# Given data:
________________
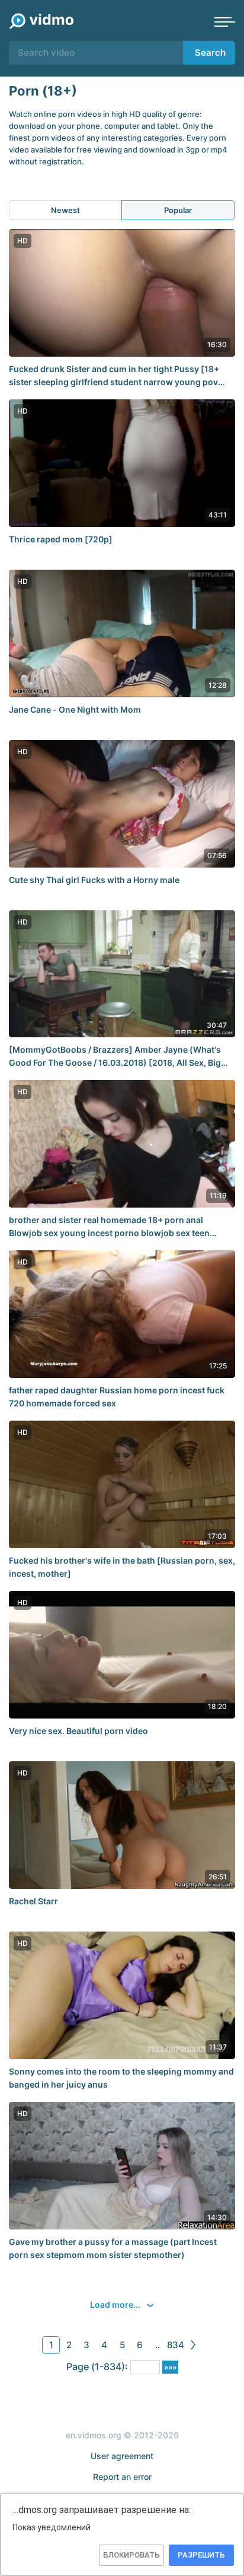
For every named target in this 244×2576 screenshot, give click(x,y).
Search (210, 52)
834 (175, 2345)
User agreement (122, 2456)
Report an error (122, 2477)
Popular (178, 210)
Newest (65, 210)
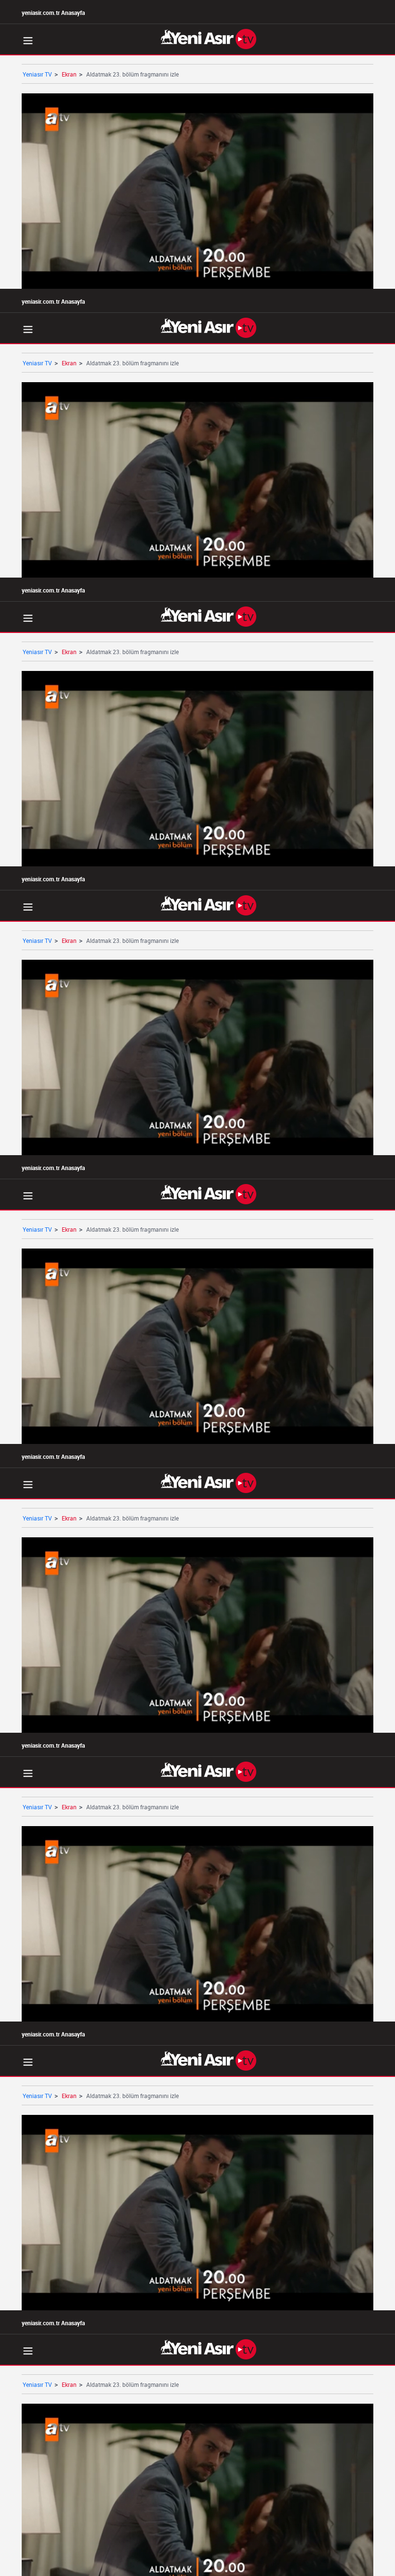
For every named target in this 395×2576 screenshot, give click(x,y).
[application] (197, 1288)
________________
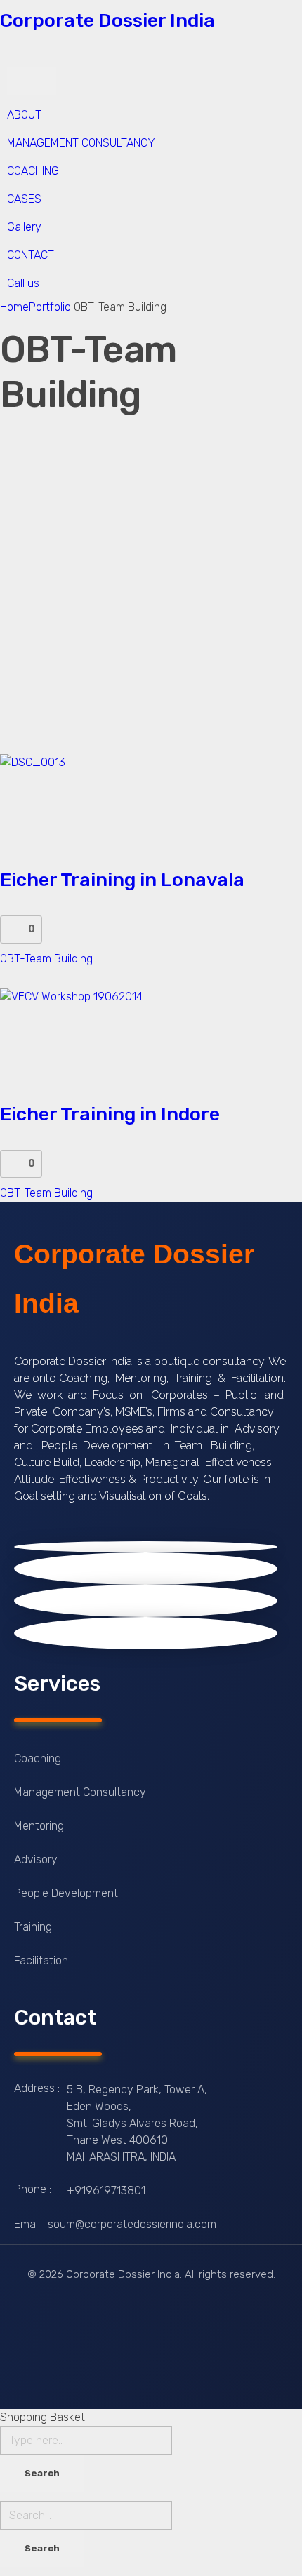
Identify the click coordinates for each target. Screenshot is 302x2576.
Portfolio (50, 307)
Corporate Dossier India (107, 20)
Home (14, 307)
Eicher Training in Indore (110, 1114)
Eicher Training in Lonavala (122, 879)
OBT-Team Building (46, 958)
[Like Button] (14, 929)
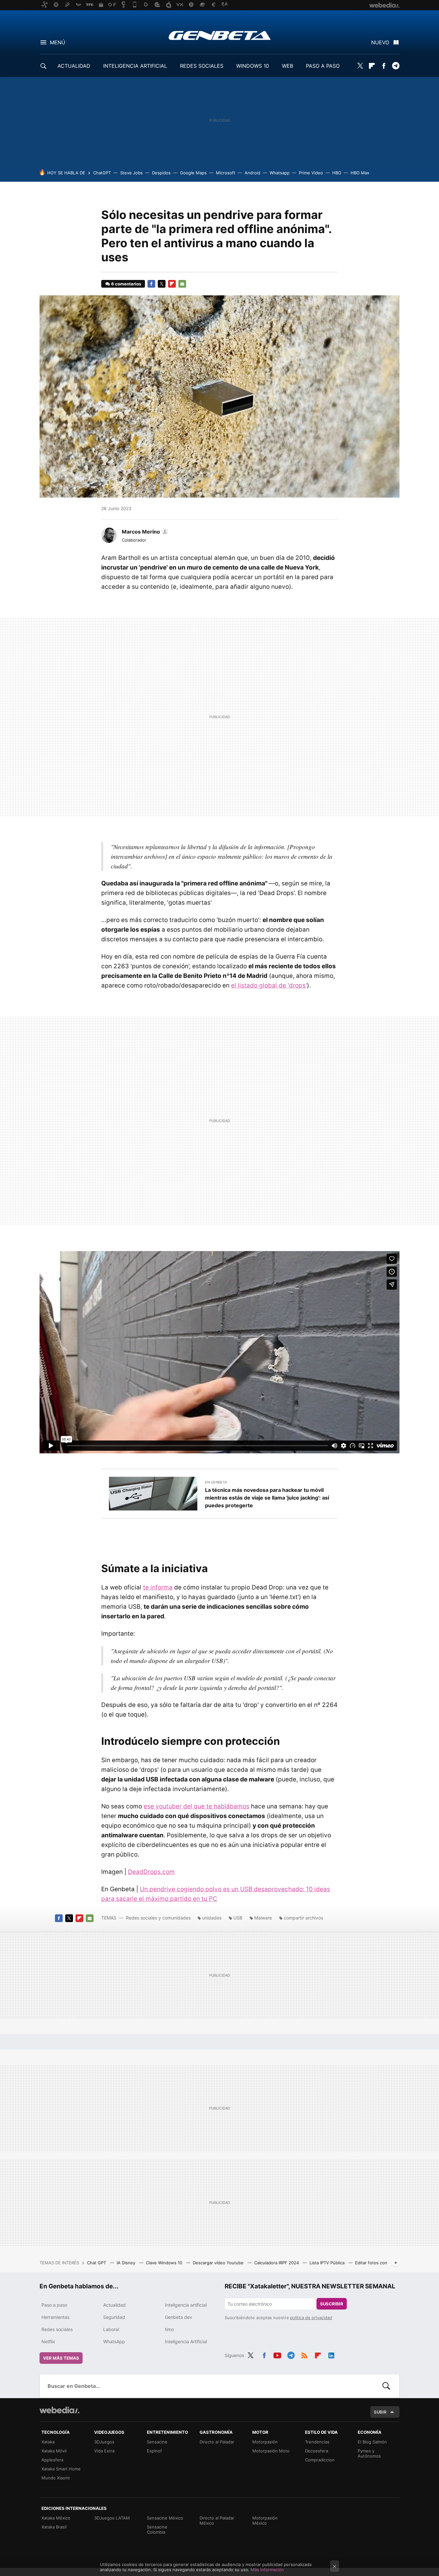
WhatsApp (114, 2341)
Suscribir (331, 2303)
________________
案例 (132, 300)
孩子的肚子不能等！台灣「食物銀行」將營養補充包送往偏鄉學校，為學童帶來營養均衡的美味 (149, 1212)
________________
# Task goal:
Check every line of the entries above, and copy those that carry the string "Eicher".

# Answer to the problem:
Eicher Training in Indore (110, 1114)
Eicher Training in Lonavala (122, 879)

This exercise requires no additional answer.